An assertion can’t be proven by a lack of evidence to the contrary, but that’s what I’m going to do anyway. Have you ever read a study or seen a report where the result of the analysis was that the resilience of the particular community was zero? The sum of all the normalized demographic variables you choose was zero? The “ resilience triangle ” was just a flat line–theta of the triangle equal to zero?
I doubt it. I definitely haven’t. If you have, please let me know what method was used to quantified a community as having no resilience.
I don’t think this is an academic question either. I think its a fundamental one that deconstructs the most common question related to the study and analysis of community resilience: Is that community resilient?
The question leaves open the possibility of the answer, no, it isn’t; the community has a resilience of zero.
All communities are relevant to some degree. You could capture this by answer the question of whether a community is resilient on, for example, a scale of 1 to 10 or 0 to 1.
Certainly, we can create methodologies that can put a single number to that question. But why would we want to? How useful is a single number characterizing a community’s resilience. What decisions are the numbers intended to assist with? Who’s the intended audience. What is the research supporting the choice of the metrics and data?

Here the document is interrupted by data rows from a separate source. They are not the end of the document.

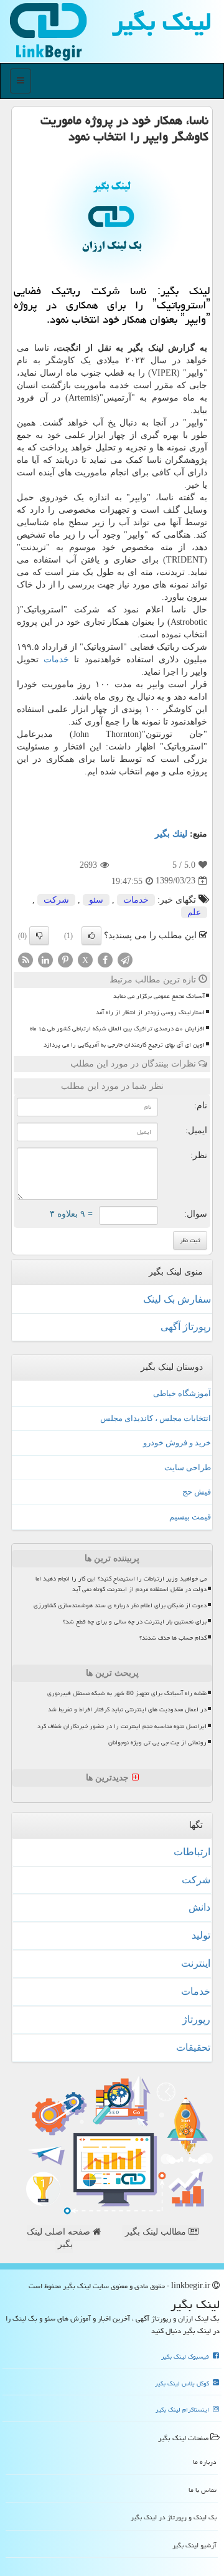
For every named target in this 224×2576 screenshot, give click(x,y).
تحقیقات (193, 2047)
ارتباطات (192, 1851)
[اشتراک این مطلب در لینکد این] (45, 959)
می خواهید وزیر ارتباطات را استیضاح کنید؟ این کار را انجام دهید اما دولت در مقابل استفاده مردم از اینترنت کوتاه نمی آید (121, 1583)
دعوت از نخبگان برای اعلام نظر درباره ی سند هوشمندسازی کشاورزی (120, 1605)
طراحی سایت (187, 1467)
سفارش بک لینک (177, 1299)
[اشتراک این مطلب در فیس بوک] (105, 959)
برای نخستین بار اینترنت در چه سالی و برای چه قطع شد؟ (135, 1621)
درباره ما (205, 2461)
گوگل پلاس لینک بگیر (183, 2383)
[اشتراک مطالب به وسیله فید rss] (25, 959)
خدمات (56, 659)
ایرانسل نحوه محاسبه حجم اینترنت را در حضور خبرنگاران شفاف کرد (122, 1726)
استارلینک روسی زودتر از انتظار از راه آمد (150, 1012)
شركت (56, 900)
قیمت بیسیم (190, 1516)
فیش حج (196, 1491)
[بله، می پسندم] (91, 935)
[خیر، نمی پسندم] (39, 935)
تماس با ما (203, 2489)
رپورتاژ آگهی (186, 1326)
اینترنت (195, 1963)
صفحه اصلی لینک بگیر (60, 2238)
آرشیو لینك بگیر (194, 2545)
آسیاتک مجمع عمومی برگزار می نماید (159, 996)
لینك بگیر (171, 834)
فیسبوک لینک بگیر (186, 2356)
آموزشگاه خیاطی (182, 1393)
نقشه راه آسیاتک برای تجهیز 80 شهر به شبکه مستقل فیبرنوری (127, 1693)
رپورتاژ (196, 2019)
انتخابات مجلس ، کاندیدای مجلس (155, 1418)
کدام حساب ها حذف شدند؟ (173, 1638)
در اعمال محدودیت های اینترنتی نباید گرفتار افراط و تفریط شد (127, 1709)
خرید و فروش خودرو (177, 1442)
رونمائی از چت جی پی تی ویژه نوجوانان (157, 1742)
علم (194, 912)
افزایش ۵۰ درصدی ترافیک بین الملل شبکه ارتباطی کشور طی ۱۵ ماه (117, 1028)
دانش (199, 1907)
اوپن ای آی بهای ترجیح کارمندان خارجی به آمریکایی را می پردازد (124, 1044)
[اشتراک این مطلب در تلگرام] (125, 959)
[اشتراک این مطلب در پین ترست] (65, 959)
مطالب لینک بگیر (157, 2231)
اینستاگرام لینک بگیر (183, 2409)
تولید (201, 1935)
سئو (96, 900)
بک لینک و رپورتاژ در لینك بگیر (174, 2517)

Worthwhile questions for us to ponder.
All communities have aspects of it that are more or less resilient. Some resilient aspect of a community are not a positive thing, at least to some people.
So rather than some single number that represents resilience, any methodology should facilitate exploration of the hyper-variate and contextual nature of community resilience. I represent this idea with the image for this post, showing a GUI mockup–“sparklines” of recovery across space, time, and various aspects of resilience.

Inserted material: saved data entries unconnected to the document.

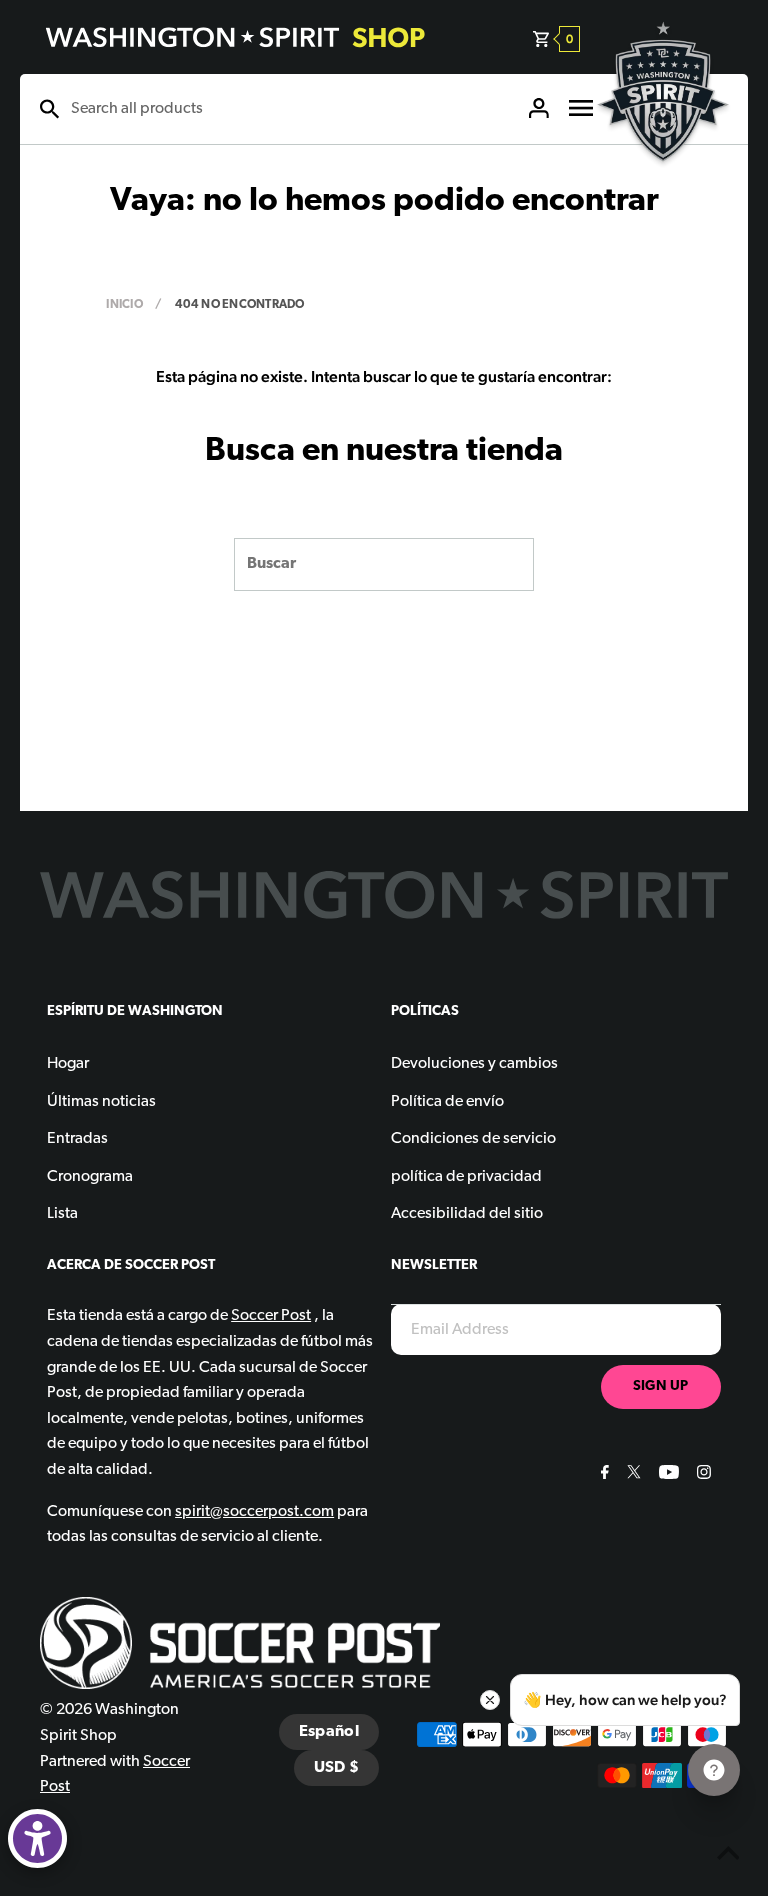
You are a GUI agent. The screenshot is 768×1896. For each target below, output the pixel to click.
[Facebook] (602, 1475)
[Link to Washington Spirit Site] (663, 176)
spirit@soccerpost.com (254, 1512)
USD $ (337, 1768)
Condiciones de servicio (473, 1139)
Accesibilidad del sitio (467, 1214)
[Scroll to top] (728, 1856)
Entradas (77, 1139)
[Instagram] (701, 1475)
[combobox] (289, 109)
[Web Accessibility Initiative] (37, 1838)
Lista (62, 1214)
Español (329, 1732)
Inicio (124, 305)
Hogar (68, 1064)
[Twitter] (631, 1475)
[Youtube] (666, 1475)
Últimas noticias (101, 1102)
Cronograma (90, 1177)
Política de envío (447, 1102)
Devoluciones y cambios (474, 1064)
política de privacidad (466, 1177)
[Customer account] (539, 109)
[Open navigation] (581, 109)
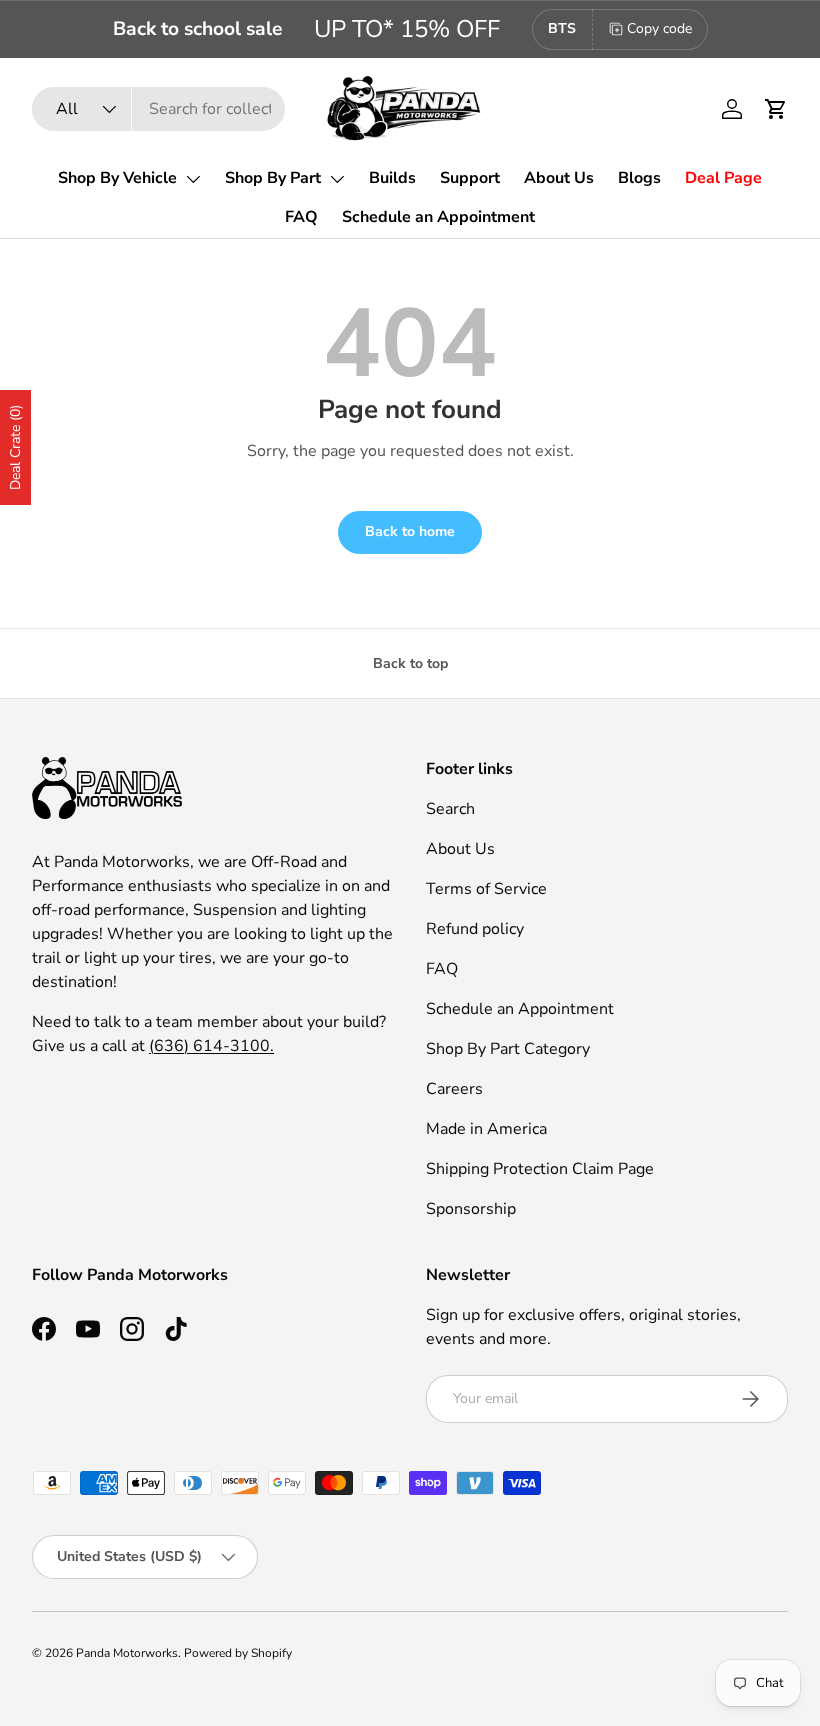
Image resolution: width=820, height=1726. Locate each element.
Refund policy (475, 929)
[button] (776, 109)
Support (470, 178)
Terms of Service (486, 889)
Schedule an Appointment (438, 217)
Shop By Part (273, 178)
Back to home (410, 531)
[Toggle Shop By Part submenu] (337, 179)
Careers (454, 1089)
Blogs (639, 178)
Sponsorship (471, 1209)
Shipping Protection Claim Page (540, 1169)
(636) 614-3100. (211, 1046)
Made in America (486, 1129)
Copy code (659, 28)
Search (450, 809)
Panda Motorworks (127, 1653)
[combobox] (158, 109)
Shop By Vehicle (117, 178)
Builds (392, 178)
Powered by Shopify (238, 1653)
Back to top (410, 663)
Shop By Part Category (508, 1049)
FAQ (301, 217)
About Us (559, 178)
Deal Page (723, 178)
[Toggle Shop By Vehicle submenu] (193, 179)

Methodological questions about community resilience should be contextual, relative, and open-ended. How is the particular aspect of a community resilient, with respect to whom and in relation to what? This type of analysis requires the development of simulation models that include elements of time, space, and geographic scale. And imaginative methodological questions have to be based on theory .

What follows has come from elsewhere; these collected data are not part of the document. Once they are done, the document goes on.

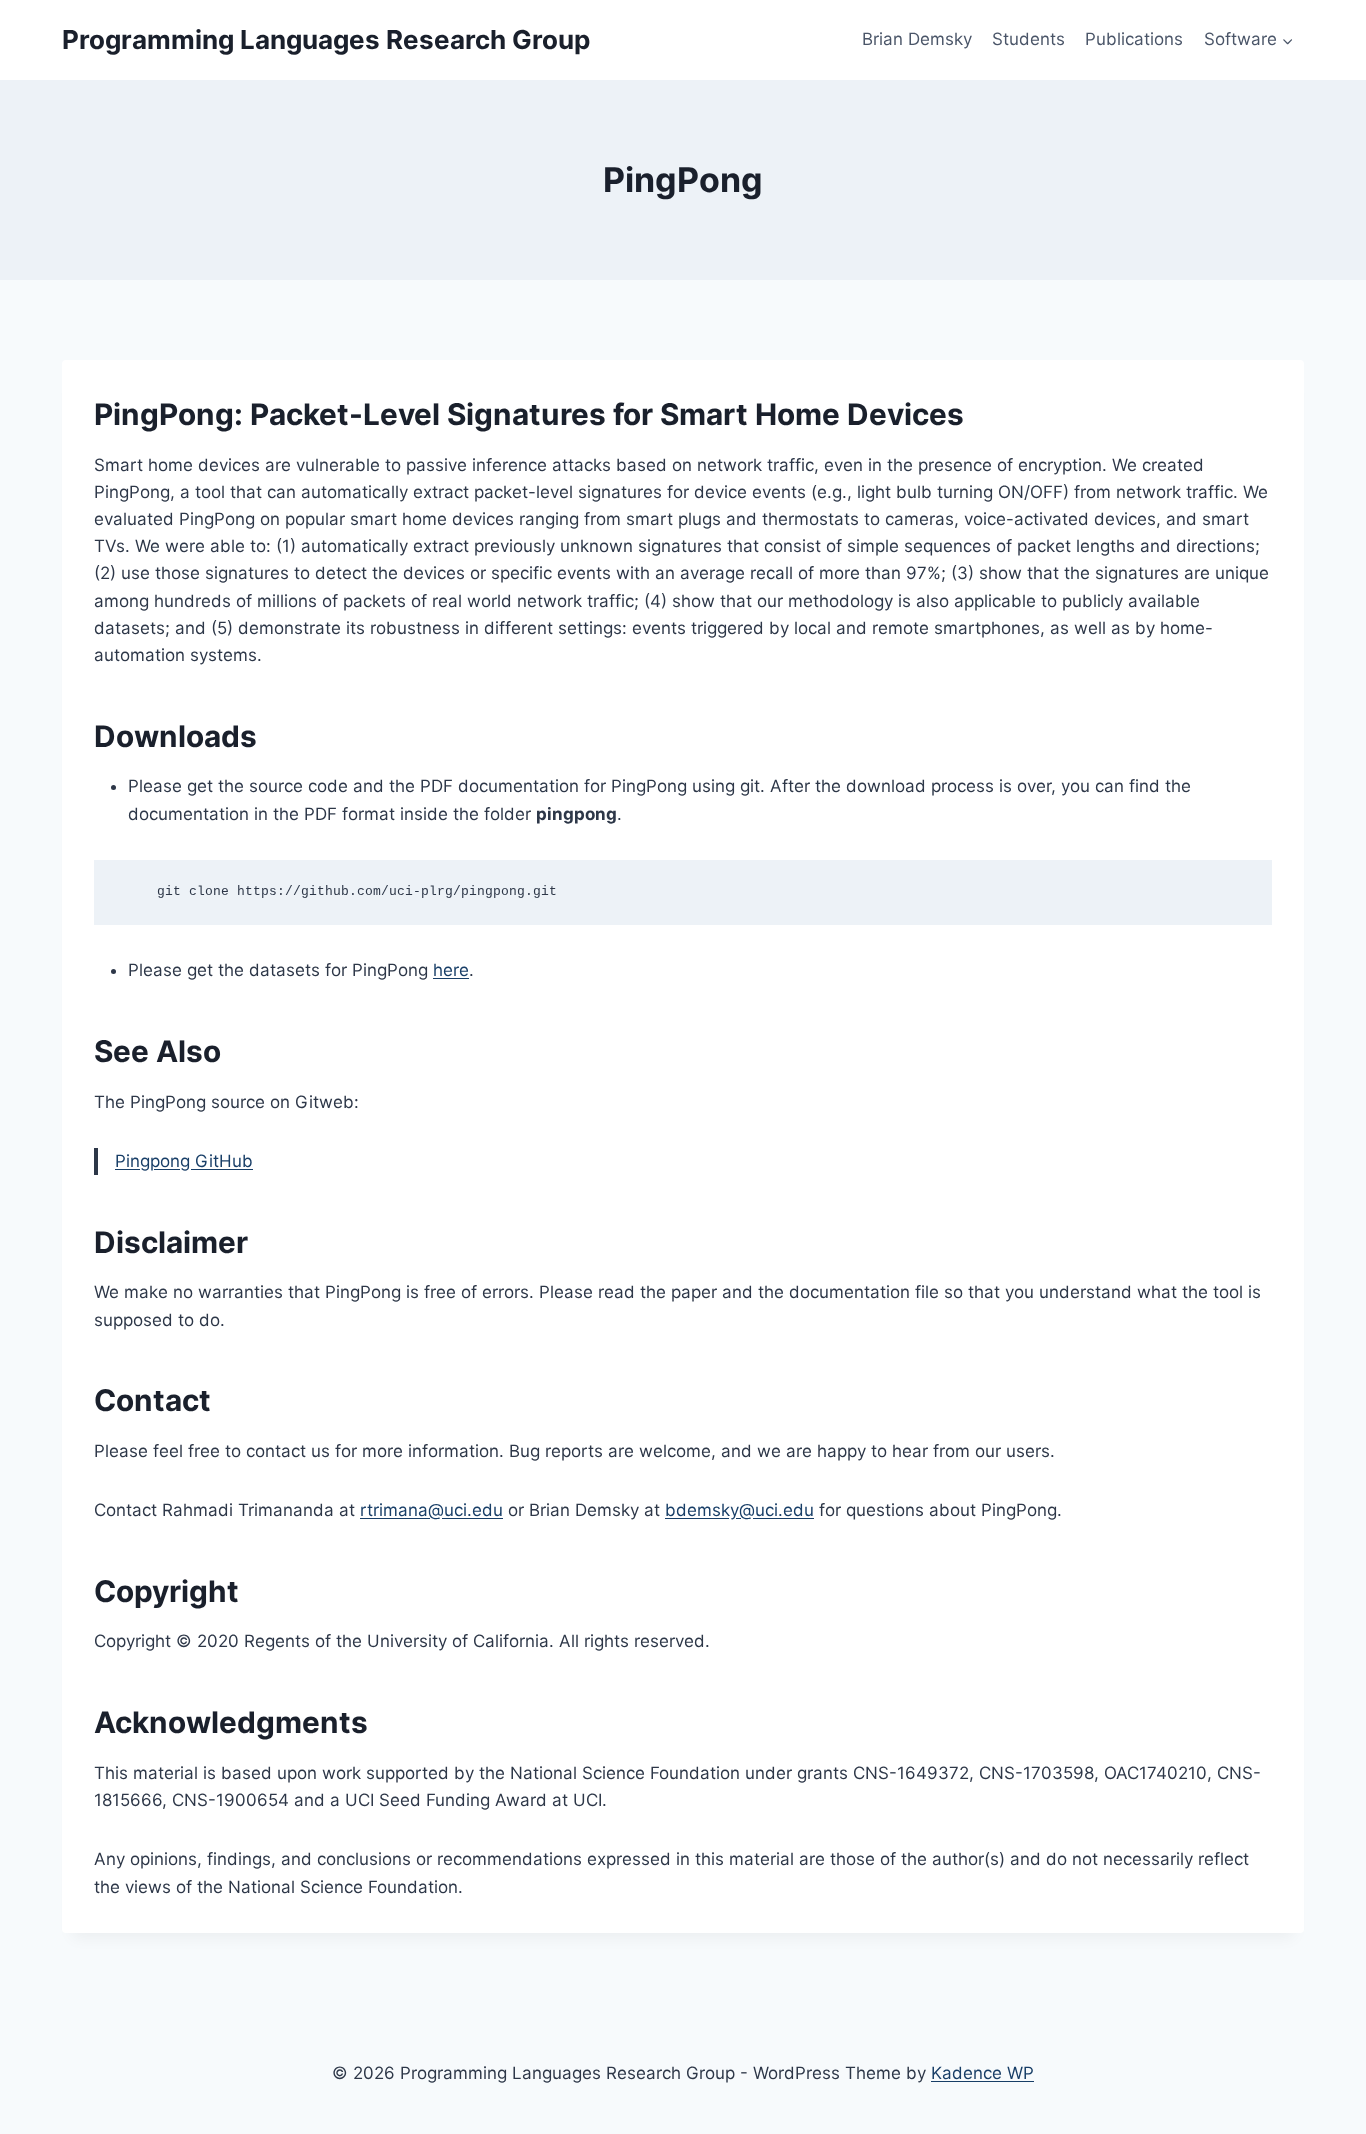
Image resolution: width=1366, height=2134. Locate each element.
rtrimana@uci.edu (431, 1510)
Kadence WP (982, 2073)
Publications (1134, 39)
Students (1028, 39)
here (451, 970)
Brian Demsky (917, 39)
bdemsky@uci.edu (739, 1510)
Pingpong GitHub (184, 1161)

The common questions framing most methodologies for assessing community resilience oversimplify the theory of resilience . More likely, the methodologies aren’t based on any theory of community resilience at all, rather being based on conveniently accessible and quantifiable data.
It follows that the next most common question is not methodologically (very) useful either: How do we make that community resilient?
You don’t have to do anything to make that community resilient. It’s already resilient.